----- GIVEN DATA
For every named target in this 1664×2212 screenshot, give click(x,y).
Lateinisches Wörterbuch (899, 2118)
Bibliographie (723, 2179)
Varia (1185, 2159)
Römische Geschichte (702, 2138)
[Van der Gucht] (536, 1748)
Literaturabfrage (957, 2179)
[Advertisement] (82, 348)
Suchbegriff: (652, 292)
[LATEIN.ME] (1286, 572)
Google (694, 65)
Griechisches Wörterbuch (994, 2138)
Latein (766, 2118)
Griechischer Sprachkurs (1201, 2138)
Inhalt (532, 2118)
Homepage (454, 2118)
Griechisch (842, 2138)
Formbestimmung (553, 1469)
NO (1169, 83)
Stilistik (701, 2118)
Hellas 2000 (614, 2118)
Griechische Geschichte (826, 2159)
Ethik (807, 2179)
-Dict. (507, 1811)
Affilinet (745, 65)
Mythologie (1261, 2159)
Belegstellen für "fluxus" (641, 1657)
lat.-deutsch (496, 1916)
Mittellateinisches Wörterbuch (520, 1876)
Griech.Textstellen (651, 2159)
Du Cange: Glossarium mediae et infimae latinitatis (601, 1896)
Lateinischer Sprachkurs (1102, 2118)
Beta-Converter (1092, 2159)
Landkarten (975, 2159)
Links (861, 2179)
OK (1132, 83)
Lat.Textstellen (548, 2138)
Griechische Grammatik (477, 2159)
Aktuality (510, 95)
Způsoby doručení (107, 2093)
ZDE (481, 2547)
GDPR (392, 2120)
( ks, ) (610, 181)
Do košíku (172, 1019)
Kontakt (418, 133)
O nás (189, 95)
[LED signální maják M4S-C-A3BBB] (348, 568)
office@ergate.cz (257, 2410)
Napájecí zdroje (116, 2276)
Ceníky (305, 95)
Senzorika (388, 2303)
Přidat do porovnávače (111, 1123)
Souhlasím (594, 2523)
----------
## ACTIVITY:
The whole listing above is to be restated word for word.

## SOLUTION TO THIS EXERCISE:
For every named target in this 1664×2212 screenshot, give click(x,y).
Lateinisches Wörterbuch (899, 2118)
Bibliographie (723, 2179)
Varia (1185, 2159)
Römische Geschichte (702, 2138)
[Van der Gucht] (536, 1748)
Literaturabfrage (957, 2179)
[Advertisement] (82, 348)
Suchbegriff: (652, 292)
[LATEIN.ME] (1286, 572)
Google (694, 65)
Griechisches Wörterbuch (994, 2138)
Latein (766, 2118)
Griechischer Sprachkurs (1201, 2138)
Inhalt (532, 2118)
Homepage (454, 2118)
Griechisch (842, 2138)
Formbestimmung (553, 1469)
NO (1169, 83)
Stilistik (701, 2118)
Hellas 2000 (614, 2118)
Griechische Geschichte (826, 2159)
Ethik (807, 2179)
-Dict. (507, 1811)
Affilinet (745, 65)
Mythologie (1261, 2159)
Belegstellen für "fluxus" (641, 1657)
lat.-deutsch (496, 1916)
Mittellateinisches Wörterbuch (520, 1876)
Griech.Textstellen (651, 2159)
Du Cange: Glossarium mediae et infimae latinitatis (601, 1896)
Lateinischer Sprachkurs (1102, 2118)
Beta-Converter (1092, 2159)
Landkarten (975, 2159)
Links (861, 2179)
OK (1132, 83)
Lat.Textstellen (548, 2138)
Griechische Grammatik (477, 2159)
Aktuality (510, 95)
Způsoby doručení (107, 2093)
ZDE (481, 2547)
GDPR (392, 2120)
( ks, ) (610, 181)
Do košíku (172, 1019)
Kontakt (418, 133)
O nás (189, 95)
[LED signální maják M4S-C-A3BBB] (348, 568)
office@ergate.cz (257, 2410)
Napájecí zdroje (116, 2276)
Ceníky (305, 95)
Senzorika (388, 2303)
Přidat do porovnávače (111, 1123)
Souhlasím (594, 2523)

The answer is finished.